La Turchia ha invaso il campo siriano, con carri armati, uomini e bandiere. La missione si chiama “scudo dell’Eufrate”, perché per il leader turco il Pkk è come l’Is. Perché dice è «sempre terrorismo»

Alea iacta est. Non è il Rubicone ma l’Eufrate di guerra al quinto anno di morte siriana. Eppure il dado è tratto. Il nuovo fronte del conflitto non ha più il suo convitato di pietra compiacente e segreto, una Turchia che fino a una settimana fa aveva permesso transito di uomini e rifornimenti sul suo territorio verso il Califfato. Erdogan ha invaso il campo siriano, con carri armati, uomini e bandiere. La guerra che fino a questo momento ha condotto contro i curdi all’interno del suo stesso Stato ha varcato ufficialmente i suoi confini. L’operazione con cui è stato dato il via all’offensiva per conquistare la città di Jarablus insieme all’Esercito Siriano Libero, si chiama “scudo dell’Eufrate”.

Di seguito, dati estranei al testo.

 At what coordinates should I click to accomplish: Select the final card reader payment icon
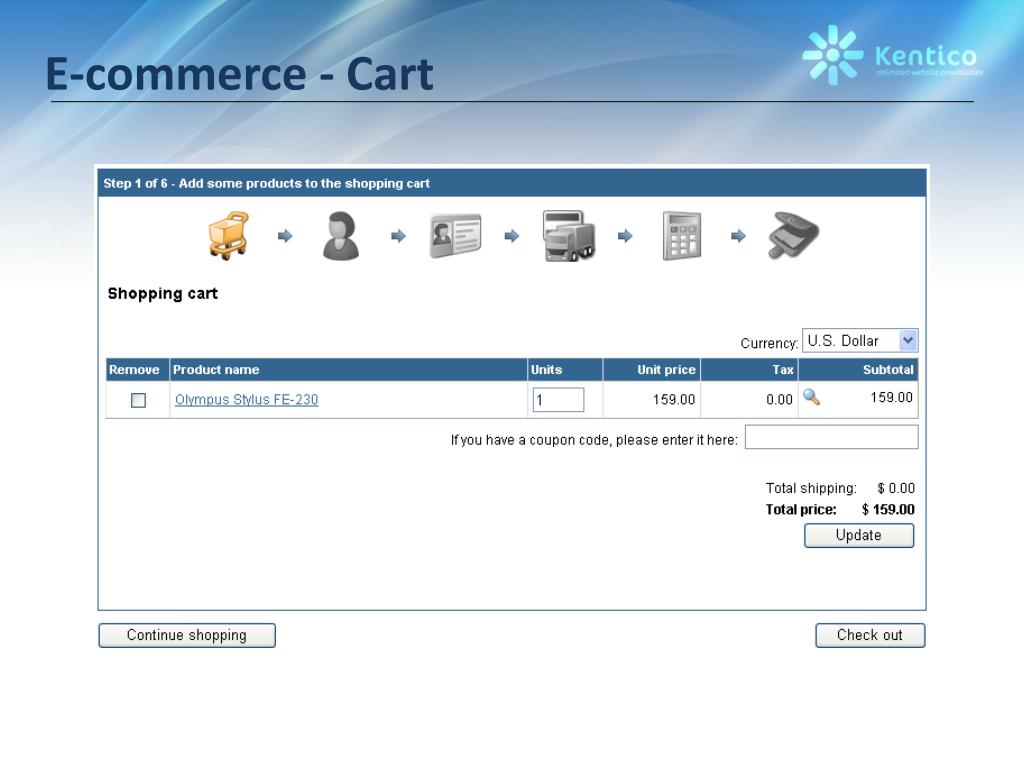793,235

Il secondo esercito della Nato, quello turco, ha lasciato traccia sul terreno dei cingolati che hanno varcato il confine in uno dei punti dei condivisi 900 chilometri al confine tra la guerra aperta di Siria e la guerra intestina di Turchia. «Non c’è differenza tra Pkk, Ypg e Is»: Erdogan lo aveva detto prima di inviare i militari sul campo, promettendo di rimanere lì «finché il terrorismo non costituirà più una minaccia per il Paese». «Non cambia da dove proviene il terrorismo, se da Gulen o dal Pkk», il partito dei lavoratori del Kurdistan, che per lo Stato turco è un’organizzazione terroristica.

In Siriaq nessuno vince, ma l’importante è che tutti perdano. Gli alawiti e gli sciiti non conquistano potere ma nemmeno gli sciiti uniti lo guadagnano. La fanteria di terra curda, testa d’ariete degli americani che al loro posto li supporta boots on the ground, viene colpita per la prima volta dai lealisti di Assad via aerea e ora dai turchi. Caccia russi e americani si incrociano tra le nuvole. Tutti sono in Siria non perché sperino nella loro vittoria, ma piuttosto nella sconfitta dell’avversario. E da Hasakah a Damasco ognuno ne ha uno, giurato e storico in una Siria sommersa di bombe, macerie e civili rimasti uccisi in una guerra ormai solo degli altri.

Tutte le alleanze che c’erano si sovrappongono fino ad annullarsi. Più che amici in trincea di guerra, ci sono sponsor, che cambiano bandiera in una manciata di ore. Nel risiko degli attori militari della Siria 2016 il totale è maggiore della somma delle sue sempre più tragiche parti: oggi, se la sponda tra Turchia e Iraq in Siria rimane in mano curda, da Karkamis a Raqqa, fino a Deir Ezzor è ancora in piedi il minuscolo impero dello Stato islamico. Aleppo, Palmira e Damasco sono difese dagli alfieri di Assad, affiancati dagli hezbollah libanesi e dai miliziani iraniani. I ribelli siriani, insieme ai soldati turchi, assediano i confini. Dopo il varo dell’operazione Euphrate shield, il bilancio dei morti è di un soldato turco e 25 militari curdi. Ci sono stati molti feriti mentre un esercito della Nato – quello turco – combatteva contro le Sdf, Syrian Democratic Forces, di cui fa parte lo Ypg, supportate dagli Usa, dalla Nato stessa. I turchi ora puntano a Manbij, appena riconquistata dall’Is dove il sangue delle milizie dello Ypg è stato versato. È Salih Muslin, del Pyd, partito politico dello Ypg, a suggerire addirittura un accordo tra gli uomini neri dell’Is e le divise sui tank sabbia di Erdogan per allontanarsi dai territori e cederli senza combattere nelle mani dei neo ottomani.